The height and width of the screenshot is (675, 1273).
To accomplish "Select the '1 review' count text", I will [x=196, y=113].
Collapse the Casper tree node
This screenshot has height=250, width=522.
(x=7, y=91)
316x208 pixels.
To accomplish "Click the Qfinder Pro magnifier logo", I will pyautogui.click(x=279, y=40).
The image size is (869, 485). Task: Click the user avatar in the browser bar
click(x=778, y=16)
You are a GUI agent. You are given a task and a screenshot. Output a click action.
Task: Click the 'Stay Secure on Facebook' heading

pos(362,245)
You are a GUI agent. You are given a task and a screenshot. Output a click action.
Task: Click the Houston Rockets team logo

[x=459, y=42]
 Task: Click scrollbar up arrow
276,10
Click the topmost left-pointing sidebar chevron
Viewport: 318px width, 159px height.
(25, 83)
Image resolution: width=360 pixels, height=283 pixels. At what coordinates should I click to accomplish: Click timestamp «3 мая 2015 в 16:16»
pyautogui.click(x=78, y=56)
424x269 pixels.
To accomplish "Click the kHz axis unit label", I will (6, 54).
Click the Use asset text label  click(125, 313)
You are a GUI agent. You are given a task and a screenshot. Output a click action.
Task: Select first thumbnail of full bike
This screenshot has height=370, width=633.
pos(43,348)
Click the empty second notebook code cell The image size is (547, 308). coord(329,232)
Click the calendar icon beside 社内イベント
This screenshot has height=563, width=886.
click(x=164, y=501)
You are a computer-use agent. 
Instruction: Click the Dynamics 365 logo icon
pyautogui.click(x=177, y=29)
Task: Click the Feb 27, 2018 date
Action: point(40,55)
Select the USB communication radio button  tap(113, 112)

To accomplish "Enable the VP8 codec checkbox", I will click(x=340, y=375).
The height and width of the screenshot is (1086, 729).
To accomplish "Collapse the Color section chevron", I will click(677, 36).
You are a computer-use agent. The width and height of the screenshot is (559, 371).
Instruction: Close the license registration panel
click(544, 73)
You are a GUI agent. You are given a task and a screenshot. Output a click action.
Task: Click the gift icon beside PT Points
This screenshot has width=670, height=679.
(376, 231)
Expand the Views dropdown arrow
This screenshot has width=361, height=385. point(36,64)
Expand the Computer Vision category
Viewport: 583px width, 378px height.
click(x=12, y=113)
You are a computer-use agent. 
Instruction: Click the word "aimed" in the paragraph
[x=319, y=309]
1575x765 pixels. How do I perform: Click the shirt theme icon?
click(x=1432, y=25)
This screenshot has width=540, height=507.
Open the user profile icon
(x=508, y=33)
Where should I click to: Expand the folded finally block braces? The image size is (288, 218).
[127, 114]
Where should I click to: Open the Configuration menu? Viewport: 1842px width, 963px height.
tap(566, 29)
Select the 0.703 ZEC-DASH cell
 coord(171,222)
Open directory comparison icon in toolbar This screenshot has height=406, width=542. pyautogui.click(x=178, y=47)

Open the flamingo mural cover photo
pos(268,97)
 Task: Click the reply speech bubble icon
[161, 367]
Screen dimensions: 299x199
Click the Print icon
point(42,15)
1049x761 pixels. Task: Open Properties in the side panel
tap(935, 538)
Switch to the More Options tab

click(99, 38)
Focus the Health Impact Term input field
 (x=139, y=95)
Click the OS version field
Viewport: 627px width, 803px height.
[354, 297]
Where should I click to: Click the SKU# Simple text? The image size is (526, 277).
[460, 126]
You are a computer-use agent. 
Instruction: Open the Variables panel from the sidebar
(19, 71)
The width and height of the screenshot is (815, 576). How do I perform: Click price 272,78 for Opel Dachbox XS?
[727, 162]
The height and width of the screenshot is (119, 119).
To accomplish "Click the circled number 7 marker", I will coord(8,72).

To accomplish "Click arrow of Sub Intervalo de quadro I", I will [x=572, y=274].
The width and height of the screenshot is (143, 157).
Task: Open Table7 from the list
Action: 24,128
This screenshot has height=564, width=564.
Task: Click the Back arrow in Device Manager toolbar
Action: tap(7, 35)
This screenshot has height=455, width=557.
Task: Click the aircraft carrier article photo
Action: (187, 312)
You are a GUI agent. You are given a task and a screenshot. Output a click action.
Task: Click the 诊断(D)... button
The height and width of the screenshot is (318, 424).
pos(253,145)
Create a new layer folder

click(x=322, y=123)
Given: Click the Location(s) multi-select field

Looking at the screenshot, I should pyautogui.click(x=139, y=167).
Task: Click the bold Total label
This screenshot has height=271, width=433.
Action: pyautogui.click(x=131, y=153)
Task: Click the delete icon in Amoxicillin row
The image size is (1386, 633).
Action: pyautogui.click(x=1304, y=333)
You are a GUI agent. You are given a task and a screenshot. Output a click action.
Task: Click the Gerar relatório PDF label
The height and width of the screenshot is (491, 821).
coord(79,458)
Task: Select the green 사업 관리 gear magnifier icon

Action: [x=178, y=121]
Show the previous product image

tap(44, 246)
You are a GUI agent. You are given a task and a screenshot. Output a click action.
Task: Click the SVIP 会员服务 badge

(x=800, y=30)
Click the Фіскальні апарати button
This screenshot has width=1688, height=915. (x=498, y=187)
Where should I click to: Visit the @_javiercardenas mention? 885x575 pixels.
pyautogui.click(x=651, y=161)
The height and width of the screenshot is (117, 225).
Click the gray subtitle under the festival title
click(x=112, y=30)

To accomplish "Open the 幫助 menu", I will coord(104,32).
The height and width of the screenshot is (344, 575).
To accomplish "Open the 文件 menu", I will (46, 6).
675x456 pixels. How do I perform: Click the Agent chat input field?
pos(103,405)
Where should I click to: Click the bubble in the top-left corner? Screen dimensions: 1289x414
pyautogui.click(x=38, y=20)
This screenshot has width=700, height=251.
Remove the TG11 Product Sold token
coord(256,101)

What to produce. Extract all of the material exactly as it is written.

Response to the exercise.
The height and width of the screenshot is (675, 1273).
To accomplish "Select the '1 review' count text", I will [x=196, y=113].
Collapse the Casper tree node
This screenshot has height=250, width=522.
(x=7, y=91)
316x208 pixels.
To accomplish "Click the Qfinder Pro magnifier logo", I will pyautogui.click(x=279, y=40).
The image size is (869, 485). Task: Click the user avatar in the browser bar
click(x=778, y=16)
You are a GUI agent. You are given a task and a screenshot. Output a click action.
Task: Click the 'Stay Secure on Facebook' heading

pos(362,245)
You are a GUI agent. You are given a task and a screenshot. Output a click action.
Task: Click the Houston Rockets team logo

[x=459, y=42]
 Task: Click scrollbar up arrow
276,10
Click the topmost left-pointing sidebar chevron
Viewport: 318px width, 159px height.
(25, 83)
Image resolution: width=360 pixels, height=283 pixels. At what coordinates should I click to accomplish: Click timestamp «3 мая 2015 в 16:16»
pyautogui.click(x=78, y=56)
424x269 pixels.
To accomplish "Click the kHz axis unit label", I will (6, 54).
Click the Use asset text label  click(125, 313)
You are a GUI agent. You are given a task and a screenshot. Output a click action.
Task: Select first thumbnail of full bike
This screenshot has height=370, width=633.
pos(43,348)
Click the empty second notebook code cell The image size is (547, 308). coord(329,232)
Click the calendar icon beside 社内イベント
This screenshot has height=563, width=886.
click(x=164, y=501)
You are a computer-use agent. 
Instruction: Click the Dynamics 365 logo icon
pyautogui.click(x=177, y=29)
Task: Click the Feb 27, 2018 date
Action: point(40,55)
Select the USB communication radio button  tap(113, 112)

To accomplish "Enable the VP8 codec checkbox", I will click(x=340, y=375).
The height and width of the screenshot is (1086, 729).
To accomplish "Collapse the Color section chevron", I will click(677, 36).
You are a computer-use agent. The width and height of the screenshot is (559, 371).
Instruction: Close the license registration panel
click(544, 73)
You are a GUI agent. You are given a task and a screenshot. Output a click action.
Task: Click the gift icon beside PT Points
This screenshot has width=670, height=679.
(376, 231)
Expand the Views dropdown arrow
This screenshot has width=361, height=385. point(36,64)
Expand the Computer Vision category
Viewport: 583px width, 378px height.
click(x=12, y=113)
You are a computer-use agent. 
Instruction: Click the word "aimed" in the paragraph
[x=319, y=309]
1575x765 pixels. How do I perform: Click the shirt theme icon?
click(x=1432, y=25)
This screenshot has width=540, height=507.
Open the user profile icon
(x=508, y=33)
Where should I click to: Expand the folded finally block braces? The image size is (288, 218).
[127, 114]
Where should I click to: Open the Configuration menu? Viewport: 1842px width, 963px height.
tap(566, 29)
Select the 0.703 ZEC-DASH cell
 coord(171,222)
Open directory comparison icon in toolbar This screenshot has height=406, width=542. pyautogui.click(x=178, y=47)

Open the flamingo mural cover photo
pos(268,97)
 Task: Click the reply speech bubble icon
[161, 367]
Screen dimensions: 299x199
Click the Print icon
point(42,15)
1049x761 pixels. Task: Open Properties in the side panel
tap(935, 538)
Switch to the More Options tab

click(99, 38)
Focus the Health Impact Term input field
 (x=139, y=95)
Click the OS version field
Viewport: 627px width, 803px height.
[354, 297]
Where should I click to: Click the SKU# Simple text? The image size is (526, 277).
[460, 126]
You are a computer-use agent. 
Instruction: Open the Variables panel from the sidebar
(19, 71)
The width and height of the screenshot is (815, 576). How do I perform: Click price 272,78 for Opel Dachbox XS?
[727, 162]
The height and width of the screenshot is (119, 119).
To accomplish "Click the circled number 7 marker", I will coord(8,72).

To accomplish "Click arrow of Sub Intervalo de quadro I", I will [x=572, y=274].
The width and height of the screenshot is (143, 157).
Task: Open Table7 from the list
Action: 24,128
This screenshot has height=564, width=564.
Task: Click the Back arrow in Device Manager toolbar
Action: tap(7, 35)
This screenshot has height=455, width=557.
Task: Click the aircraft carrier article photo
Action: (187, 312)
You are a GUI agent. You are given a task and a screenshot. Output a click action.
Task: Click the 诊断(D)... button
The height and width of the screenshot is (318, 424).
pos(253,145)
Create a new layer folder

click(x=322, y=123)
Given: Click the Location(s) multi-select field

Looking at the screenshot, I should pyautogui.click(x=139, y=167).
Task: Click the bold Total label
This screenshot has height=271, width=433.
Action: pyautogui.click(x=131, y=153)
Task: Click the delete icon in Amoxicillin row
The image size is (1386, 633).
Action: pyautogui.click(x=1304, y=333)
You are a GUI agent. You are given a task and a screenshot. Output a click action.
Task: Click the Gerar relatório PDF label
The height and width of the screenshot is (491, 821).
coord(79,458)
Task: Select the green 사업 관리 gear magnifier icon

Action: [x=178, y=121]
Show the previous product image

tap(44, 246)
You are a GUI agent. You are given a task and a screenshot. Output a click action.
Task: Click the SVIP 会员服务 badge

(x=800, y=30)
Click the Фіскальні апарати button
This screenshot has width=1688, height=915. (x=498, y=187)
Where should I click to: Visit the @_javiercardenas mention? 885x575 pixels.
pyautogui.click(x=651, y=161)
The height and width of the screenshot is (117, 225).
Click the gray subtitle under the festival title
click(x=112, y=30)

To accomplish "Open the 幫助 menu", I will coord(104,32).
The height and width of the screenshot is (344, 575).
To accomplish "Open the 文件 menu", I will (46, 6).
675x456 pixels. How do I perform: Click the Agent chat input field?
pos(103,405)
Where should I click to: Click the bubble in the top-left corner? Screen dimensions: 1289x414
pyautogui.click(x=38, y=20)
This screenshot has width=700, height=251.
Remove the TG11 Product Sold token
coord(256,101)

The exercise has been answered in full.